* Exercise aim: Write out every record below exactly, leaving the pictures out.

* Data for the task:

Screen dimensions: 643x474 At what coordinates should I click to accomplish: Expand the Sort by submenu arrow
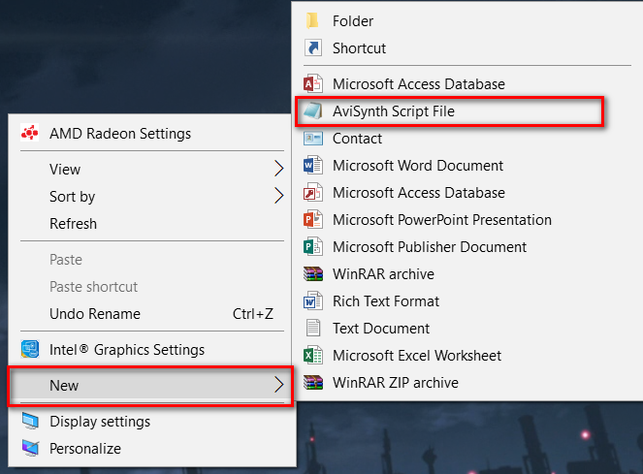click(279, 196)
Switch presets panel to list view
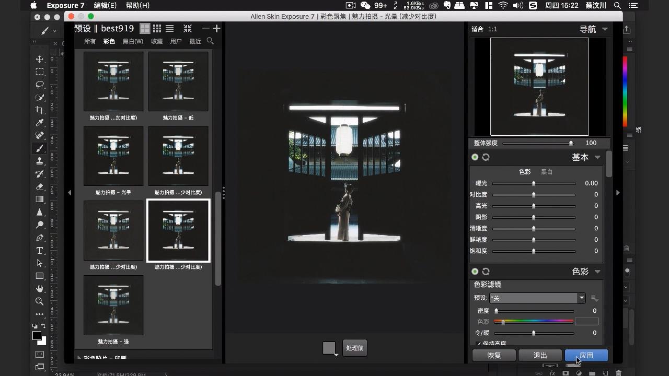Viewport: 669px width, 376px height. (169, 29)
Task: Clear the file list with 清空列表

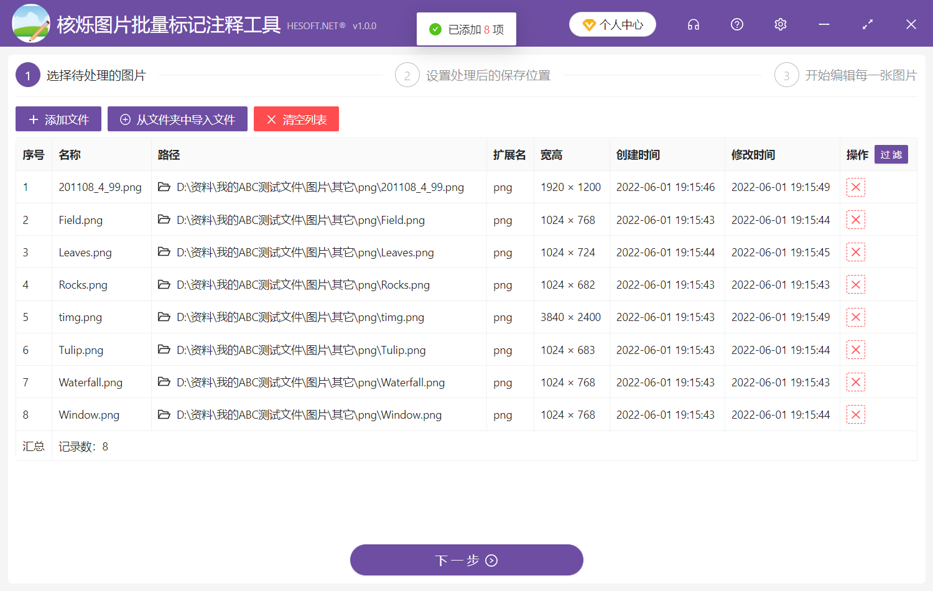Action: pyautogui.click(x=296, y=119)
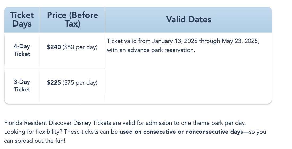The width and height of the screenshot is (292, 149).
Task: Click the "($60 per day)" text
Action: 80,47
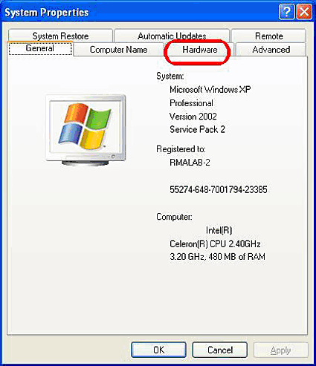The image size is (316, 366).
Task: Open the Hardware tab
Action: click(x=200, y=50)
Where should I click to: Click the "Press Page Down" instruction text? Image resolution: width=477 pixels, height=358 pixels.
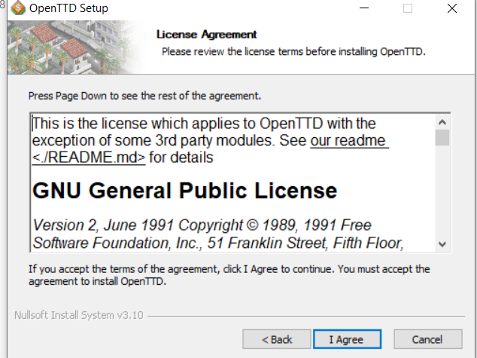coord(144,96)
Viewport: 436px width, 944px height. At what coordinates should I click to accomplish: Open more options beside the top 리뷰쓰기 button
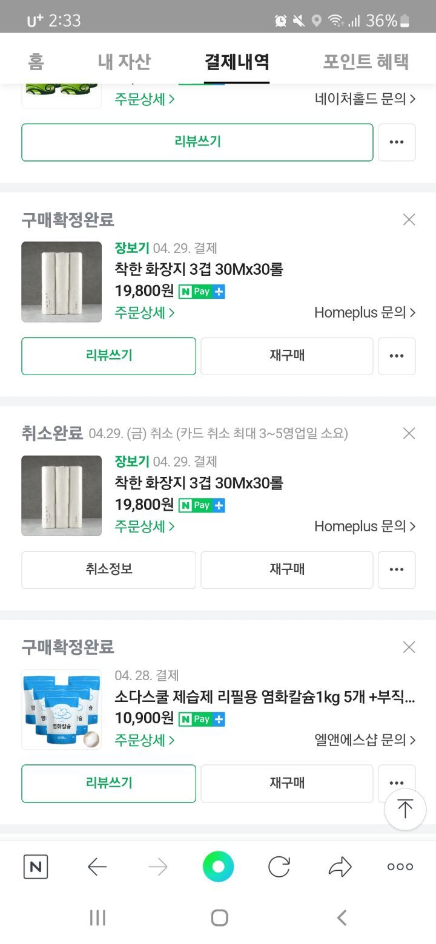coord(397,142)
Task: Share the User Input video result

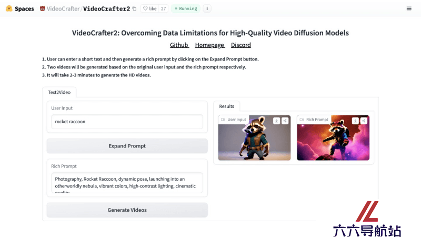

* Result of this task:
Screen dimensions: 643x474 At what coordinates should I click to accomplish: Expand the Sort by submenu arrow
click(279, 196)
Switch presets panel to list view
Viewport: 669px width, 376px height. (169, 29)
Task: Clear the file list with 清空列表

Action: pyautogui.click(x=296, y=119)
The width and height of the screenshot is (292, 149).
Task: Click the "($60 per day)" text
Action: 80,47
The image size is (316, 366).
Task: Open the Hardware tab
Action: click(x=200, y=50)
Where should I click to: Click the "Press Page Down" instruction text? Image resolution: width=477 pixels, height=358 pixels.
coord(144,96)
Viewport: 436px width, 944px height. At what coordinates should I click to accomplish: Open more options beside the top 리뷰쓰기 button
coord(397,142)
Task: Share the User Input video result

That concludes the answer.